Pointing data for pages and screens
>> start
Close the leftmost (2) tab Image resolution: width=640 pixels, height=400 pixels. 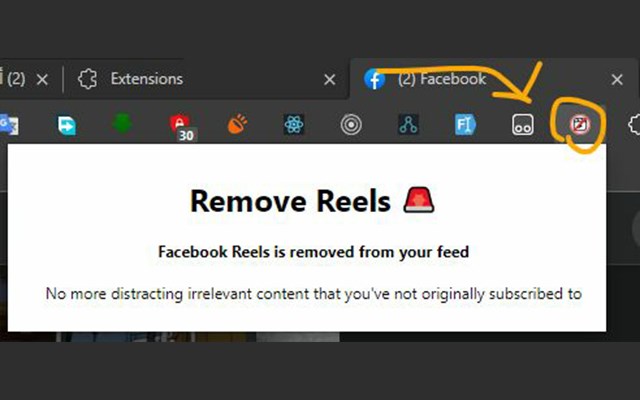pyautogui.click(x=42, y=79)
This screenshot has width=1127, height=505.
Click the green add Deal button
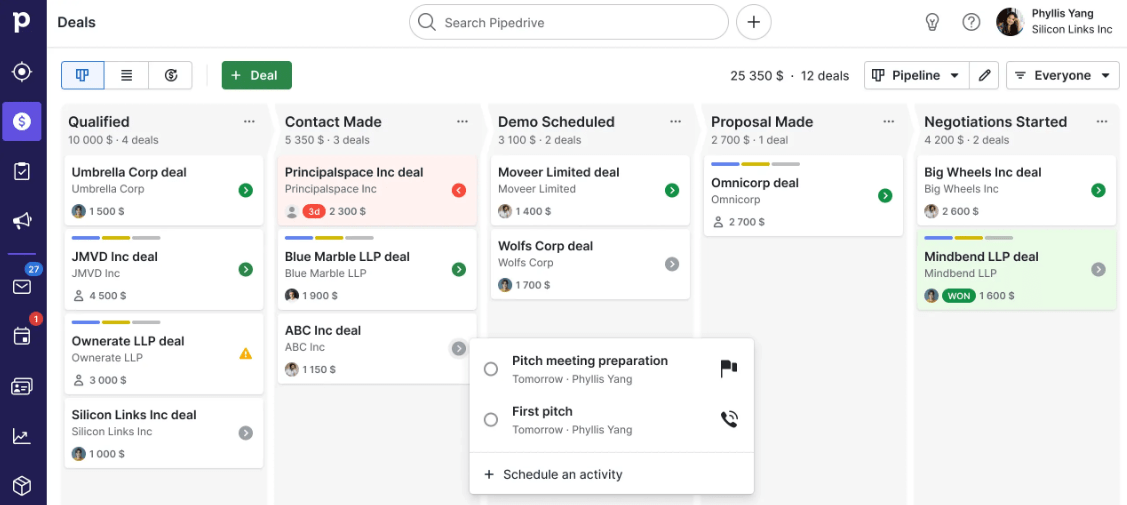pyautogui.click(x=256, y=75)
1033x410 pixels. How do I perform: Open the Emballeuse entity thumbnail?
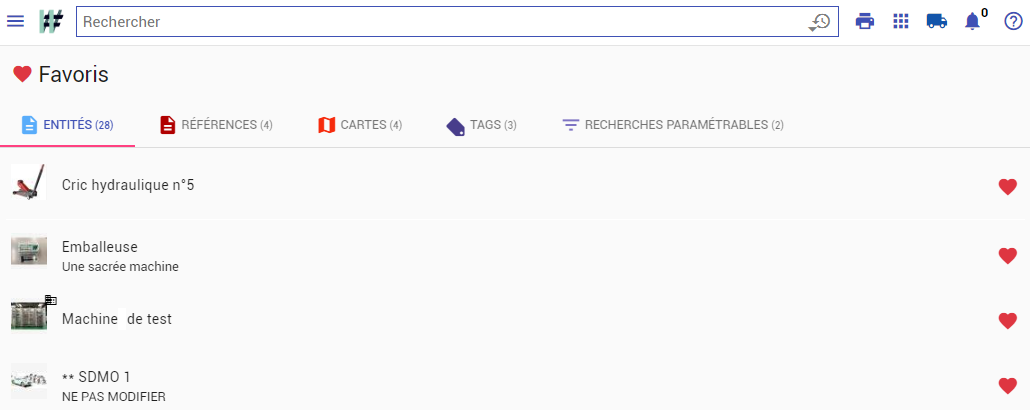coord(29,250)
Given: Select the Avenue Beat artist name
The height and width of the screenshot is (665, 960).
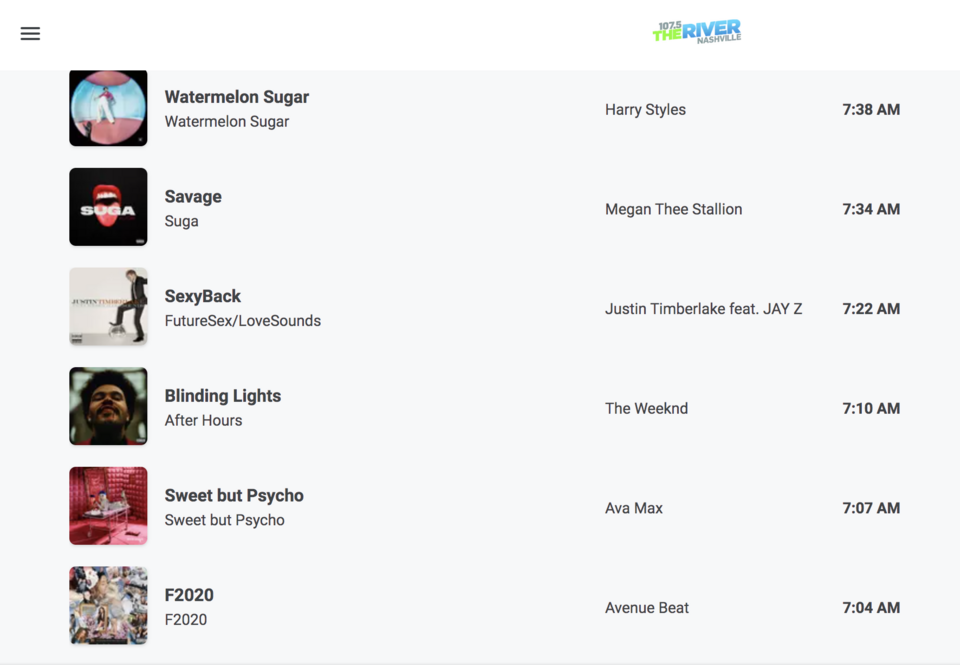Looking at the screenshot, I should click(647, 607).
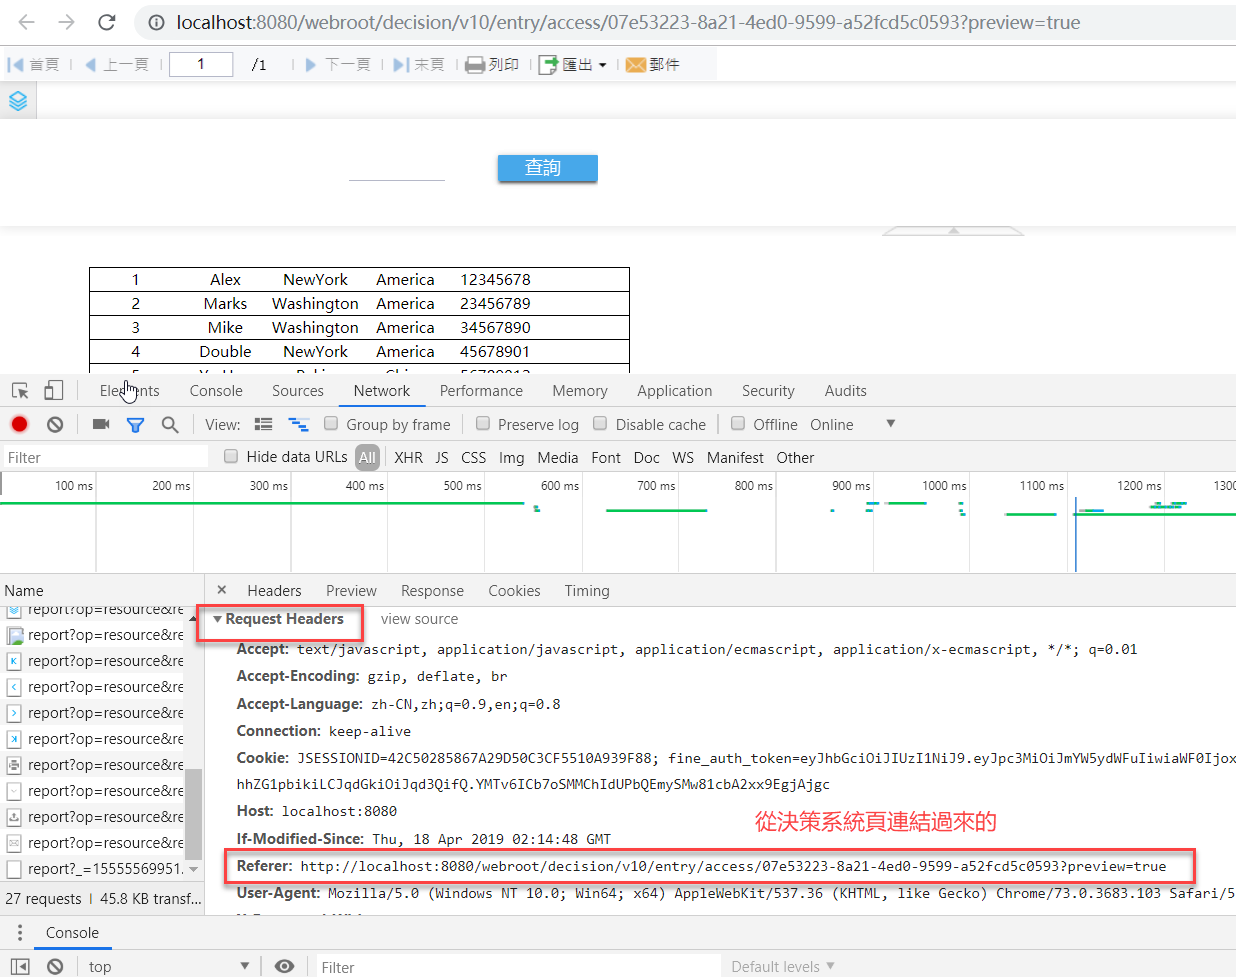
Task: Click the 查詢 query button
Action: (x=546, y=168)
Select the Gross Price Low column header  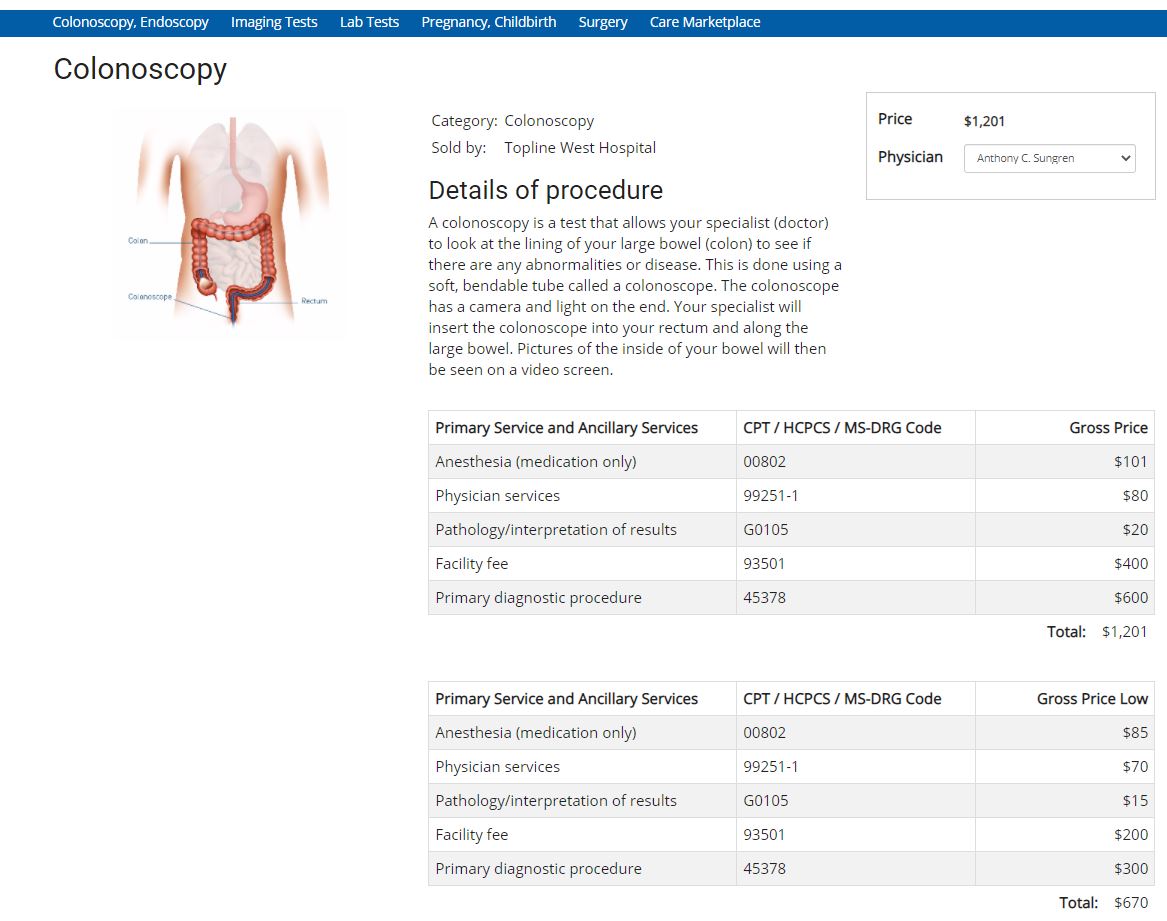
>> end
TASK :: Turn the lines between the one containing "This screenshot has width=1127, height=505." and the one containing "Action: (x=546, y=168)", inclusive, into a numbered list, skipping any blank lines and leaving out the pictures.

RESULT OF THIS EXERCISE ::
1. This screenshot has width=1127, height=505.
2. Click the green add Deal button
3. pyautogui.click(x=256, y=75)
4. 1033x410 pixels. How do I perform: Open the Emballeuse entity thumbnail?
5. coord(29,250)
6. Given: Select the Avenue Beat artist name
7. The height and width of the screenshot is (665, 960).
8. Looking at the screenshot, I should click(647, 607).
9. Task: Click the 查詢 query button
10. Action: (x=546, y=168)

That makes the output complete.